This alignment occurs through obedience to the Prophet, sent by the Universal Soul with the taʾyīd of the Universal Intellect to invite humanity to the knowledge of divine oneness (tawḥīd). By submitting to this guidance and orienting the soul toward its Origin (aṣl), the believer becomes compatible with the Universal Soul.
Nāṣir-i Khusraw expands this teaching in Knowledge and Liberation, explaining that the believer may not only attain compatibility with the Universal Soul but even come to resemble it in function and share in its exalted rank:
“The Universal Soul, by its creation of this world, has made its subtle knowledge dense, and then commanded the Messengers to give spiritual knowledge…by way of the dense sharīʿat and concrete parables…. When man strives to put the sharīʿat into practice, attains [understanding of] the science of taʾwīl [and] transforms the dense into the subtle…he becomes like the Universal Soul.
[…] And he who makes himself like the Universal Soul…the Universal Soul makes him like itself in knowledge. As God says: ‘O you who believe! If you help Allah, He will surely help you and make firm your feet’ (47:7).
Thus, when man does work with knowledge…and obeys the lord [Imam] of his time, he becomes like the Universal Soul, and when his soul leaves the body, it returns to the higher world, where it becomes sovereign over this world and rules it…..
As for [the word] thawāb (reward), it means to return. When the soul is obedient (farmān-bardār) it becomes wise, and…returns to its origin (aṣl)…because of the affinity which it has with that world, and it is thus liberated from the potential hell of this ignorant world.”
This thawāb (reward) comes through acceptance by the Universal Soul, which is gained by righteous action and purification through true inner knowledge. In this way, the soul comes to resemble the Universal Soul, shares in its wisdom, and receives divine help—by which the believer’s “feet are made firm” (Q 47:7) on the path to liberation.
Those who oppose the Prophet and the true Imām, neglecting both outward obedience and inner knowledge, cut themselves off from guidance and the light of the Intellect. Their souls remain impure and unstable, unable to fulfill the soul’s true task: to become, step by step, an immaterial form (ṣūrat-i mujarrad) whose life is actualized in God.
As Nāṣir-i Khusraw teaches, only souls that are purified and refined receive the gifts of the Intellect and reach completion:
“The pure soul accepts the favours of the Intellect [which] are nourishment in order to bring forth the subtle form (ṣūrat-i laṭīf). […] Pure souls obey what the Intellect tells them…[and] are…accepted by the Intellect.… Impure and vile souls who do not obey what the Intellect tells them and do not abstain from what it prohibits and do not accept its favours, and follow their own desires, are driven out, cast away….”
— Pīr Nāṣir-i Khusraw, Wajh-i Dīn, Discourse 11
What may appear as a shift of acceptance and rejection from the Universal Soul to the Universal Intellect is in fact an expression of their hierarchy. The Universal Soul acts in submission to the Intellect, receiving its light and guidance; whether acceptance is attributed to the Soul or the Intellect, the criterion remains the same—conformity to the Intellect’s wisdom.

• **Material**:

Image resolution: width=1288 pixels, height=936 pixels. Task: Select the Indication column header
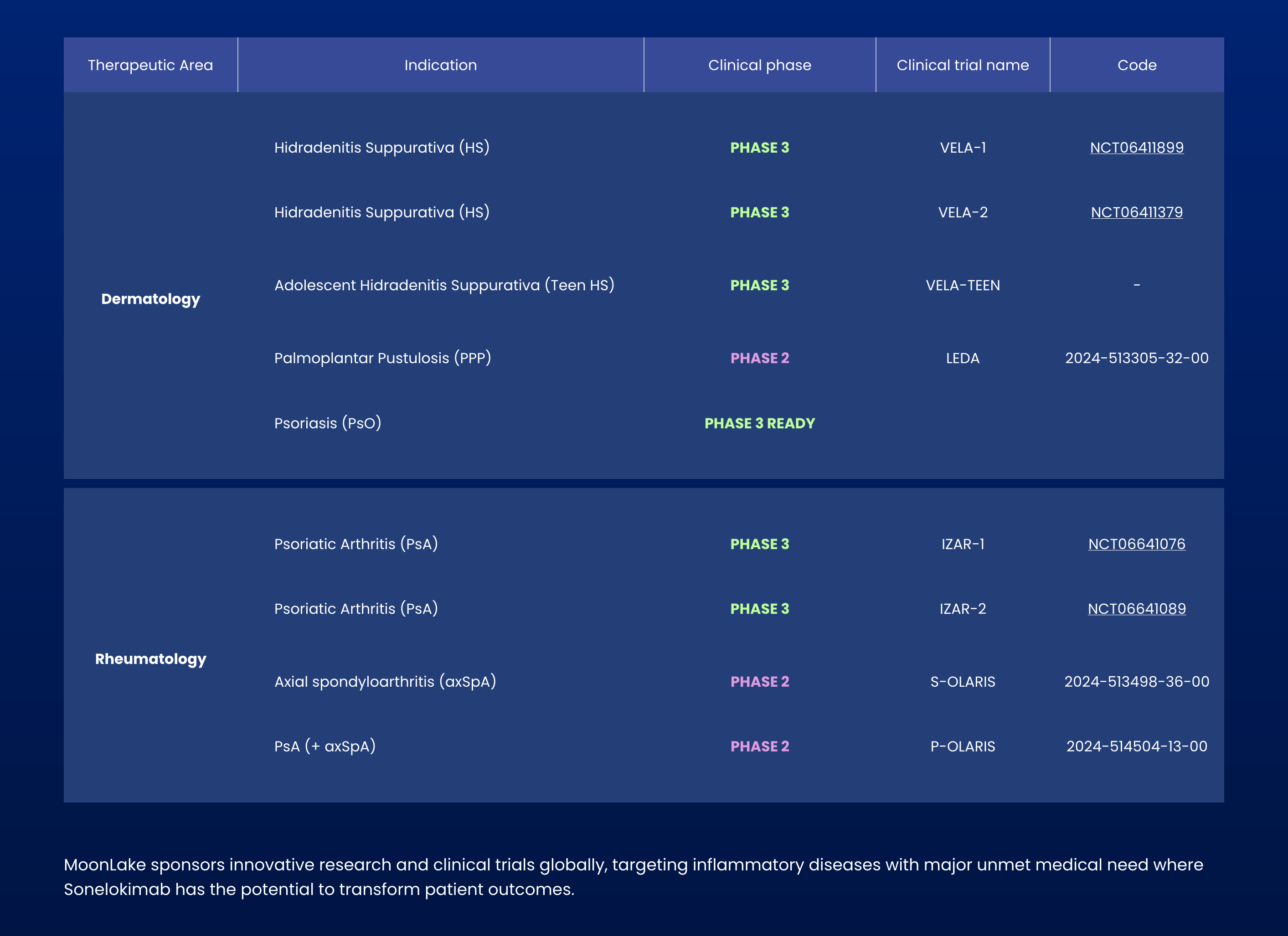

• **Set tasks**:
A. Write out everything in the passage on the Universal Soul from "[…] And he who" down to "and rules it…..", swapping "higher world" for "upper world".
B. According to the passage on the Universal Soul, what does the word thawāb mean?
Answer from the passage on the Universal Soul alone, not from the listing.

• **Answers to the exercises**:
A.
[…] And he who makes himself like the Universal Soul…the Universal Soul makes him like itself in knowledge. As God says: ‘O you who believe! If you help Allah, He will surely help you and make firm your feet’ (47:7).
Thus, when man does work with knowledge…and obeys the lord [Imam] of his time, he becomes like the Universal Soul, and when his soul leaves the body, it returns to the upper world, where it becomes sovereign over this world and rules it…..

B. It means to return.